- _PASSAGE GIVEN_
──────

The circumstances of his life
            Alexandre Planas Saurì was born in Mataró (province of Barcelona) in 1878, six years before the train that took Don Bosco to Barcelona (to visit and meet with the Salesians and the young people at the Sarriá house), stopped at the station in this city to pick up Doña Dorotea de Chopitea and those from Martí Codolar who wanted to accompany him on the last leg of the journey to Barcelona.
            Very little is known of his childhood and adolescence. He was baptised in the city’s most popular parish, St Joseph and St John. He was, without a doubt, a regular attender at Sunday celebrations, activities and parish celebrations. Judging by the trajectory of his later life, he was a young man who was able to develop a solid spiritual life.

──────

- _OBJECTIVE_
Quote the stretch from "The circumstances of" through "journey to Barcelona." in the passage on the life of Alexandre Planas Saurì, word for word.

- _MATERIAL PROVIDED_
──────

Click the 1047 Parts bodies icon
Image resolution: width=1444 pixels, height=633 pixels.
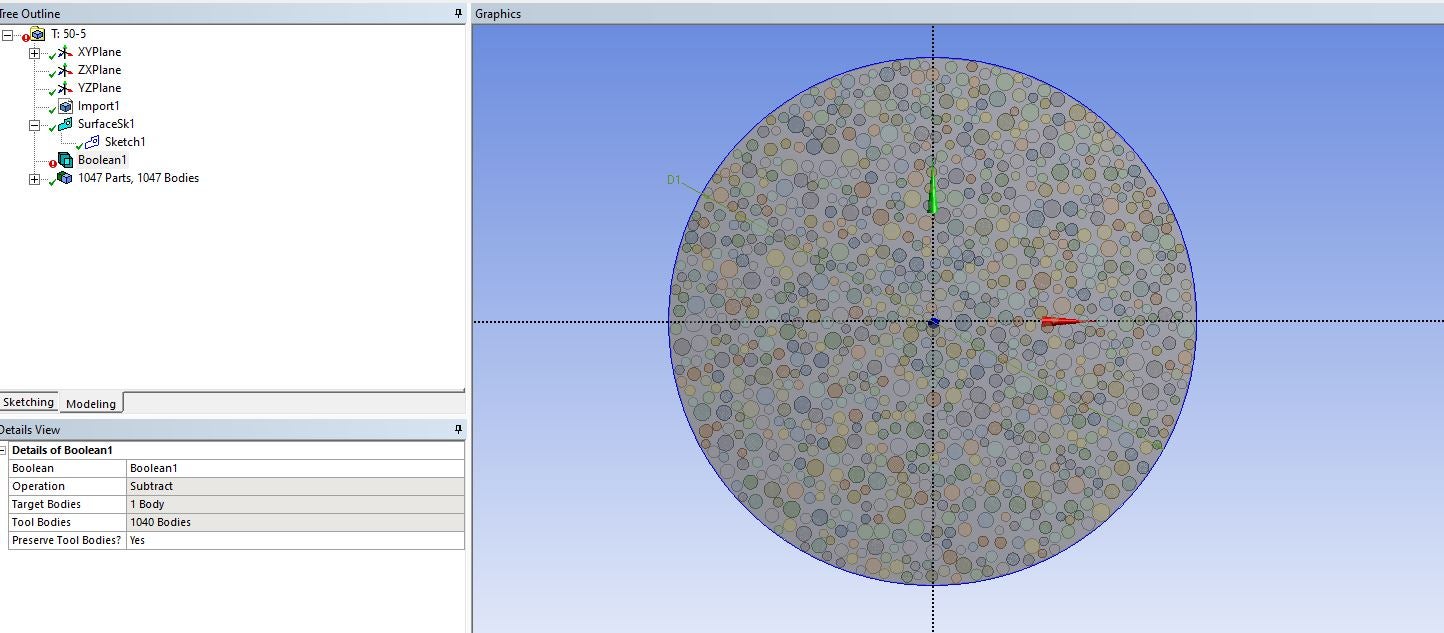click(x=65, y=178)
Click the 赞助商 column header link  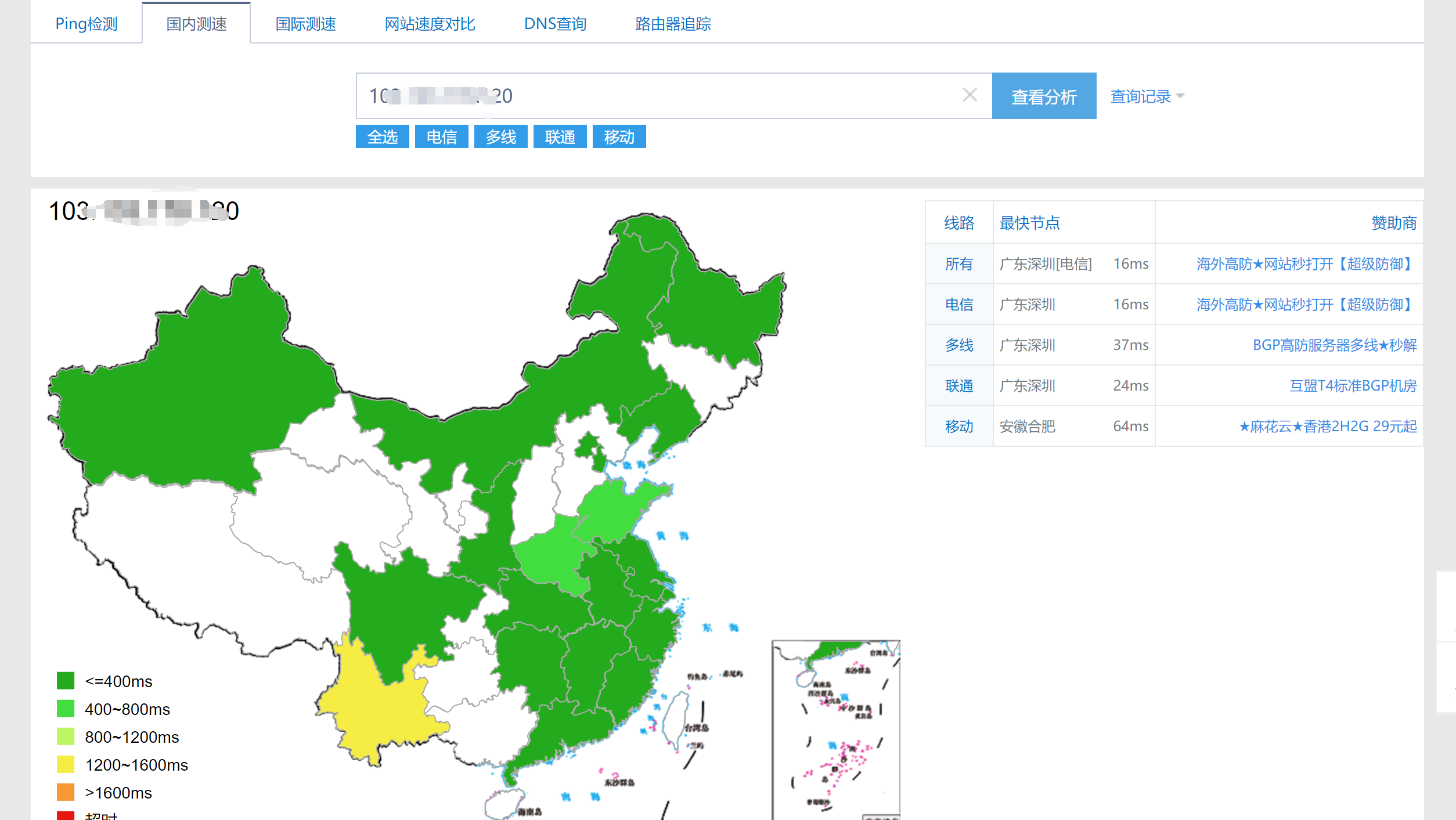(1395, 223)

──────

- _SOLUTION TO THIS EXERCISE_
The circumstances of his life
            Alexandre Planas Saurì was born in Mataró (province of Barcelona) in 1878, six years before the train that took Don Bosco to Barcelona (to visit and meet with the Salesians and the young people at the Sarriá house), stopped at the station in this city to pick up Doña Dorotea de Chopitea and those from Martí Codolar who wanted to accompany him on the last leg of the journey to Barcelona.